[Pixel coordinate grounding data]
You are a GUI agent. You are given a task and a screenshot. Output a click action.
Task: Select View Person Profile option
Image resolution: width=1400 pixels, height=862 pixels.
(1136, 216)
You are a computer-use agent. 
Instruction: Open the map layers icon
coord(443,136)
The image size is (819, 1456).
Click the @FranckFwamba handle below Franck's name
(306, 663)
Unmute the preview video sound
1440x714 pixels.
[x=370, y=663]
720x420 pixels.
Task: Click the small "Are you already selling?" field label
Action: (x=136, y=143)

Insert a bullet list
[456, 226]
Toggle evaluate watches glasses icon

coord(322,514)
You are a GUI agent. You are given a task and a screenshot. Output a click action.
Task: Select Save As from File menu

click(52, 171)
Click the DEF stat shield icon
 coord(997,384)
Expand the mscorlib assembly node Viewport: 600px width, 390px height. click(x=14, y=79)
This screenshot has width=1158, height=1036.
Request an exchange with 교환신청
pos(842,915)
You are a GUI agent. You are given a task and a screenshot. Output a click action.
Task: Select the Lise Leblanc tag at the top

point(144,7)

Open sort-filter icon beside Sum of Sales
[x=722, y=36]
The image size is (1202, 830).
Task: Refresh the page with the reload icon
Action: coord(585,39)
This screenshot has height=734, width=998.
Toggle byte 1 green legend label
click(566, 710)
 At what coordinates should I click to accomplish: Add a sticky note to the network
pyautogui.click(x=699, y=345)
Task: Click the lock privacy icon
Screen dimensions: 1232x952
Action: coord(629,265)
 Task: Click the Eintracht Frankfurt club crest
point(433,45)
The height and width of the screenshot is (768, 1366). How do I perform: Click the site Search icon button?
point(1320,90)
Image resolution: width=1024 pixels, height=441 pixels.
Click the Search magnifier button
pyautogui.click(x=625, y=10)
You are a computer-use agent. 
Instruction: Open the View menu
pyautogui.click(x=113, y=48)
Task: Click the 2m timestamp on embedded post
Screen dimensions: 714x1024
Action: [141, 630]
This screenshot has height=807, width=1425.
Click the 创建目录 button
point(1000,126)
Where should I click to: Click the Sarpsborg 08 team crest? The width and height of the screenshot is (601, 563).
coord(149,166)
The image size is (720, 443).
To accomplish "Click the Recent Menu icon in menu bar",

*Problem requirements*. Print each record word for word.

*Answer for this exercise*.
You are a GUI agent. You are given a task and a screenshot. Output a click action.
Task: Select View Person Profile option
Image resolution: width=1400 pixels, height=862 pixels.
(1136, 216)
You are a computer-use agent. 
Instruction: Open the map layers icon
coord(443,136)
The image size is (819, 1456).
Click the @FranckFwamba handle below Franck's name
(306, 663)
Unmute the preview video sound
1440x714 pixels.
[x=370, y=663]
720x420 pixels.
Task: Click the small "Are you already selling?" field label
Action: (x=136, y=143)

Insert a bullet list
[456, 226]
Toggle evaluate watches glasses icon

coord(322,514)
You are a GUI agent. You are given a task and a screenshot. Output a click action.
Task: Select Save As from File menu

click(52, 171)
Click the DEF stat shield icon
 coord(997,384)
Expand the mscorlib assembly node Viewport: 600px width, 390px height. click(x=14, y=79)
This screenshot has width=1158, height=1036.
Request an exchange with 교환신청
pos(842,915)
You are a GUI agent. You are given a task and a screenshot. Output a click action.
Task: Select the Lise Leblanc tag at the top

point(144,7)

Open sort-filter icon beside Sum of Sales
[x=722, y=36]
The image size is (1202, 830).
Task: Refresh the page with the reload icon
Action: coord(585,39)
This screenshot has height=734, width=998.
Toggle byte 1 green legend label
click(566, 710)
 At what coordinates should I click to accomplish: Add a sticky note to the network
pyautogui.click(x=699, y=345)
Task: Click the lock privacy icon
Screen dimensions: 1232x952
Action: coord(629,265)
 Task: Click the Eintracht Frankfurt club crest
point(433,45)
The height and width of the screenshot is (768, 1366). How do I perform: Click the site Search icon button?
point(1320,90)
Image resolution: width=1024 pixels, height=441 pixels.
Click the Search magnifier button
pyautogui.click(x=625, y=10)
You are a computer-use agent. 
Instruction: Open the View menu
pyautogui.click(x=113, y=48)
Task: Click the 2m timestamp on embedded post
Screen dimensions: 714x1024
Action: [141, 630]
This screenshot has height=807, width=1425.
Click the 创建目录 button
point(1000,126)
Where should I click to: Click the Sarpsborg 08 team crest? The width and height of the screenshot is (601, 563).
coord(149,166)
The image size is (720, 443).
To accomplish "Click the Recent Menu icon in menu bar",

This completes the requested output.